Avast Software has been doing a little digging into where its eponymous anti virus tools are in use. Interestingly, it found that they are being used by the wrong people in a range of places.

One licence got the firm's full attention. This licence, a fourteen user number for a firm in Tucson, Arizona, became pretty popular very fast, according to its studies, and went viral in the way that marketing managers can only dream.

"What started as a 14-user license for a small firm in Tucson, Arizona issued on June 30, 2009 quickly mushroomed to 774,651 active users by late 2010. The licence has been used in over 200 countries ranging from Afghanistan to Zimbabwe - even the Vatican City," said the firm in a blog post.

The software was spread via warez sites, according to the firm, appearing fairly regularly on a number of them, and was being snapped up like hot cakes.

You may think that downloading a security product from an insecure, illegal site may be counterproductive, and so does Vince Steckler, the big cheese at Avast. However, as the firm found out, almost three quarters of a million people do not.

"We found our licence code at a number of warez sites around the globe," said Steckler. "There is a paradox in computer users looking for 'free' antivirus programs at locations with a known reputation for spreading malware."

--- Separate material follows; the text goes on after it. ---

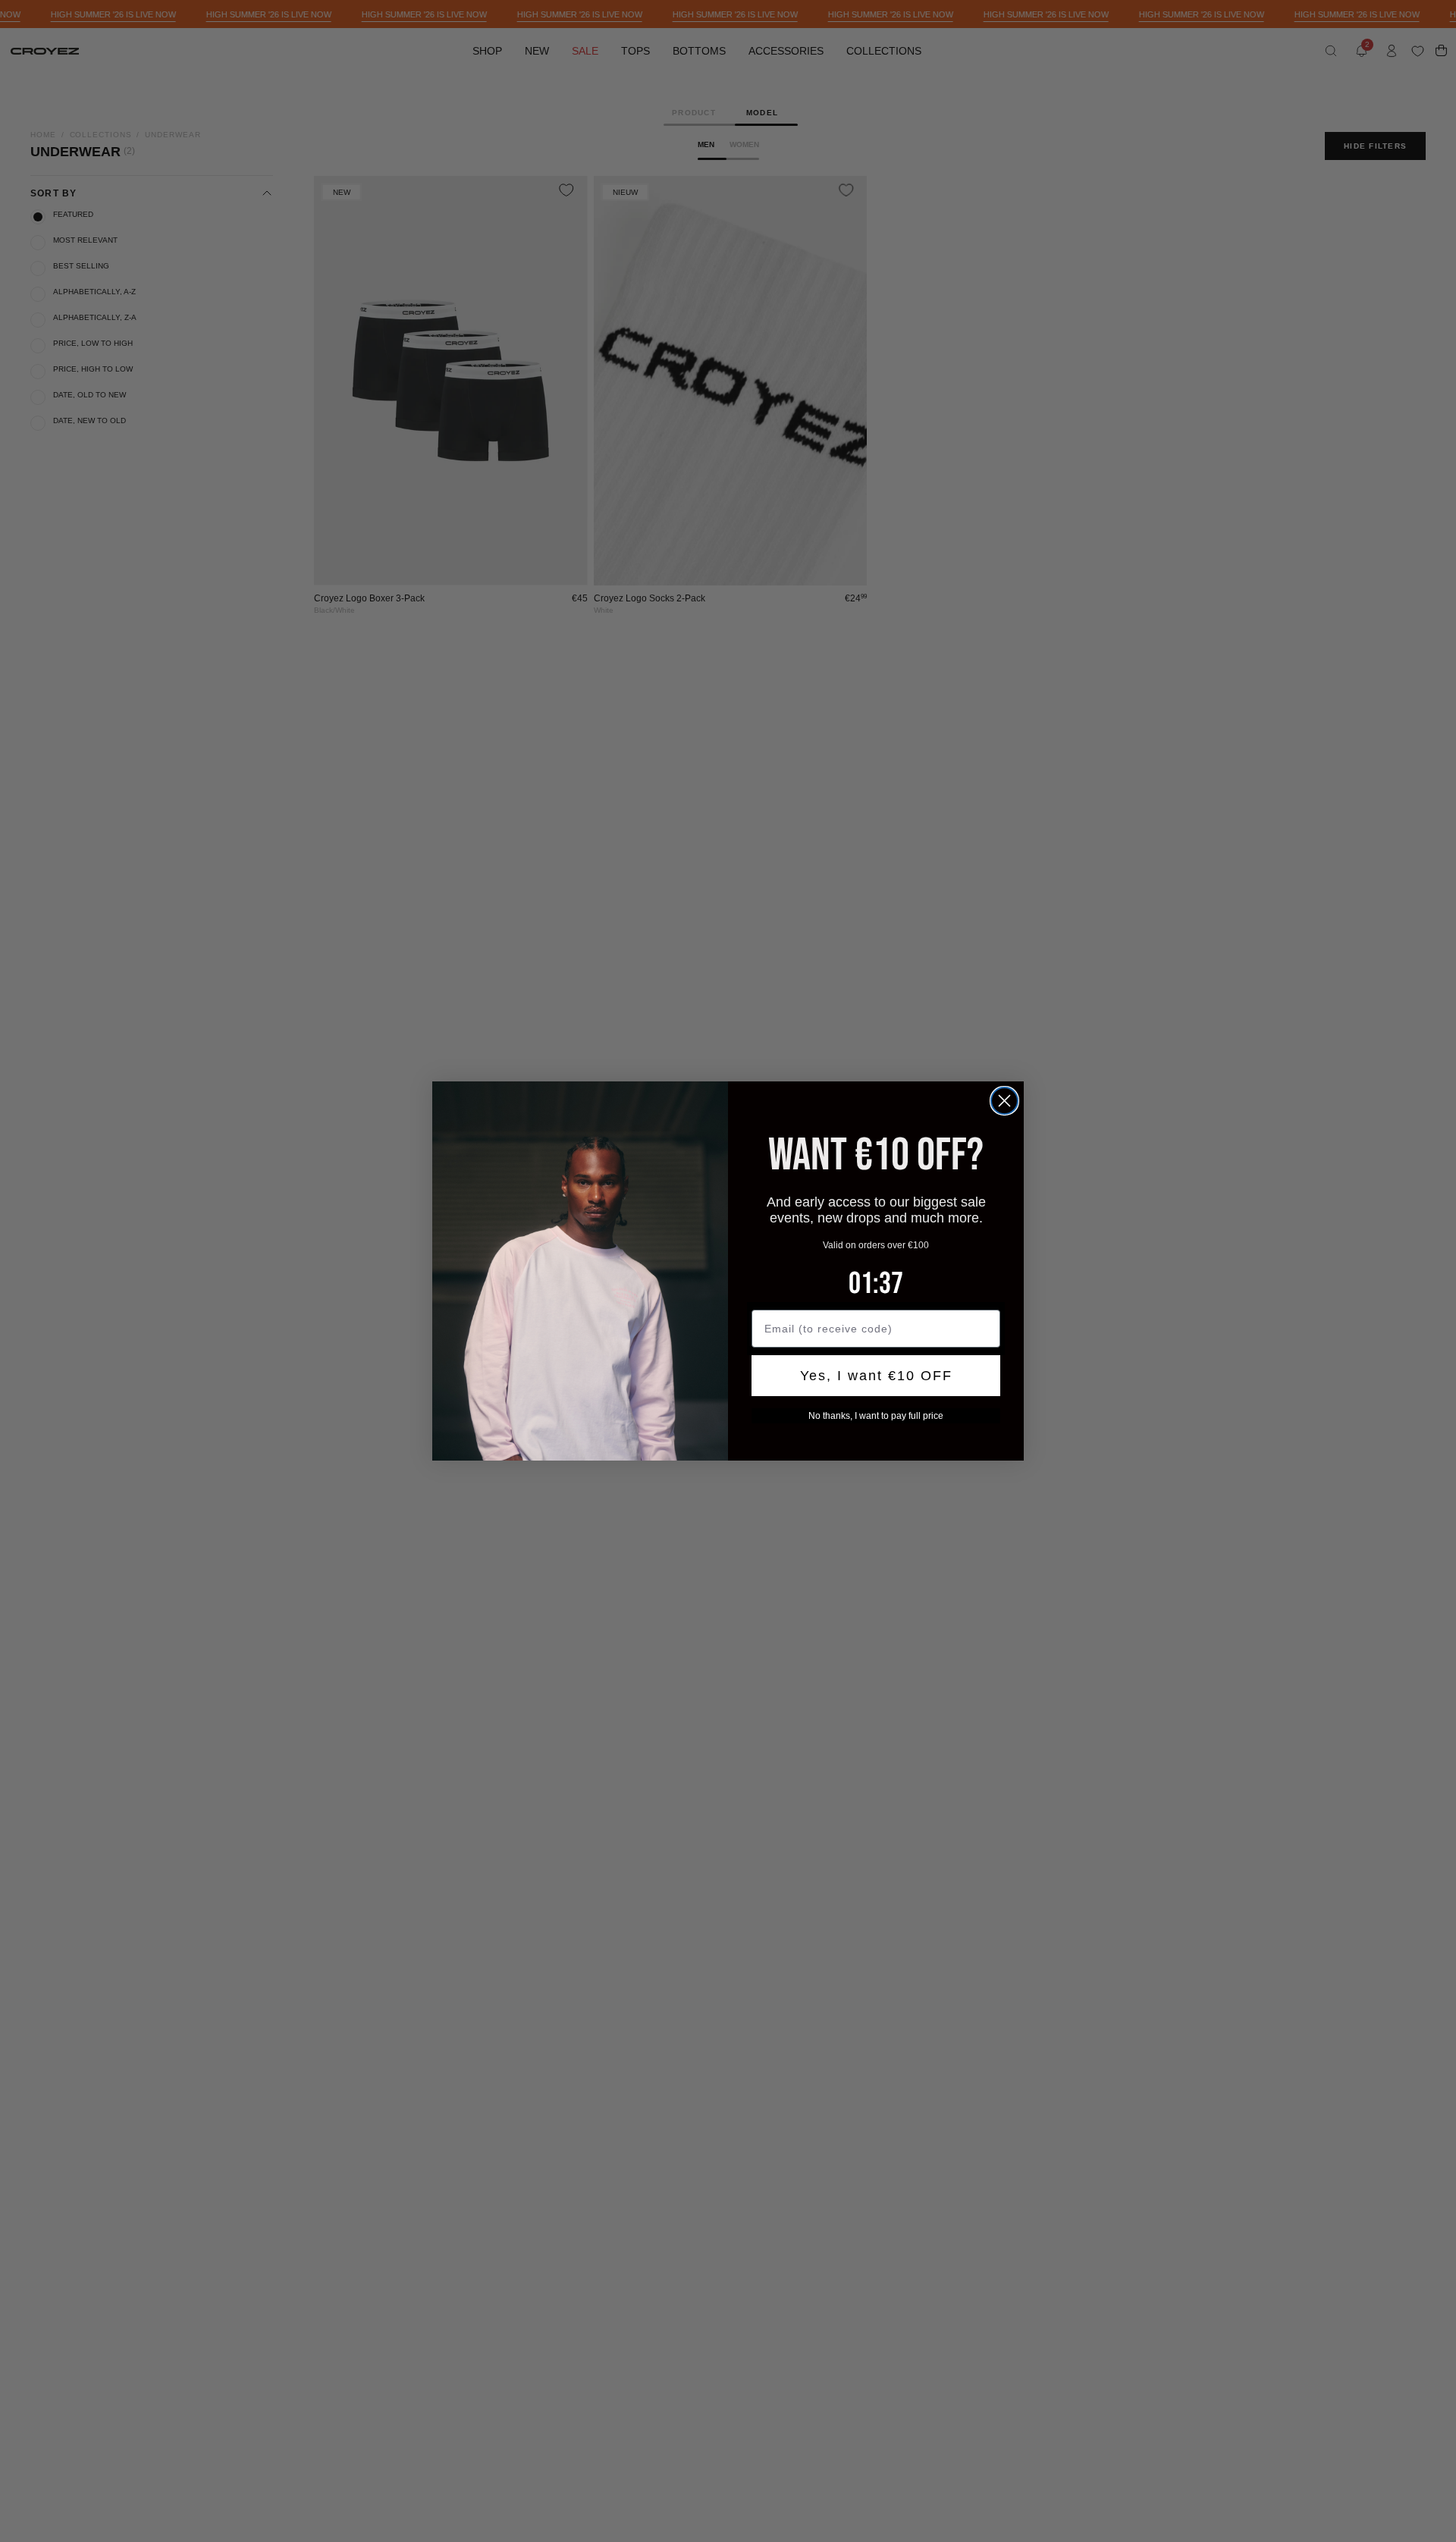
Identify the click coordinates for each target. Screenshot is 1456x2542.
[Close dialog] (1004, 1100)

Users of the pirated software were tracked as far and wide as you can imagine - even, as we know, turning up in the Vatican City. Russia had the most instances of the pirated software, and the North Pole, with none, the least.

Two computers in the Pope's 'hood were found to contain the illegal software, but let's face it, there is probably much worse stuff on those computers.

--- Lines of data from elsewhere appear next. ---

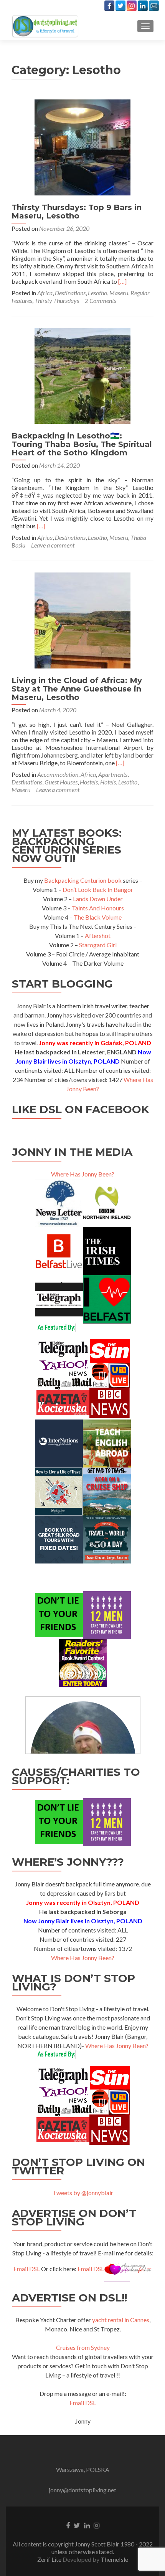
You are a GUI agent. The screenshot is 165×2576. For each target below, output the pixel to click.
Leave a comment (52, 545)
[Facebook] (109, 5)
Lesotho (97, 292)
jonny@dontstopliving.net (82, 2489)
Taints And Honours (98, 908)
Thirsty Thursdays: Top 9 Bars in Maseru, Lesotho (77, 211)
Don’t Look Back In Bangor (98, 889)
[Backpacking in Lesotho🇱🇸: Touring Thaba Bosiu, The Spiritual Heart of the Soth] (82, 375)
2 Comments (100, 300)
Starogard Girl (98, 944)
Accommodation (57, 774)
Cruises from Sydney (83, 2347)
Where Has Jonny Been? (82, 1174)
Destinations (70, 292)
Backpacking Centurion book (83, 880)
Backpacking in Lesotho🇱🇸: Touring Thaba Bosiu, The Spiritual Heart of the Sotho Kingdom (82, 444)
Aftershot (98, 935)
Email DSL (26, 2268)
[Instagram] (131, 5)
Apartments (112, 774)
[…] (122, 281)
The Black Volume (98, 917)
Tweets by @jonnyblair (83, 2192)
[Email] (153, 5)
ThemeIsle (114, 2559)
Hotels (108, 782)
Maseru (118, 292)
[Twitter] (120, 5)
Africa (45, 292)
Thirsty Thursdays (57, 300)
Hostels (89, 782)
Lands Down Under (98, 898)
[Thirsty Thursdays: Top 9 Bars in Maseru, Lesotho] (82, 146)
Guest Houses (61, 782)
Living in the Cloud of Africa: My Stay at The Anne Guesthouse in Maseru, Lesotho (77, 689)
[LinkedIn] (142, 5)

The UK can stand proud in the fact that it did not make the top twelve list of offenders, however, Russia, Mexico, Brazil, Italy, Spain, the USA, India, Philippines, France and the Ukraine should be more ashamed.

Not only are some of their citizens guilty of downloading pirated security software, they are guilty of doing it in the most stupid way possible.

Avast added that all of the users it found running the pirated software were sent messages alerting them that they had been rumbled and offering them the chance to use the free version of the software.

Prompting many of them, we assume, to ask why they hadn't done that in the first place.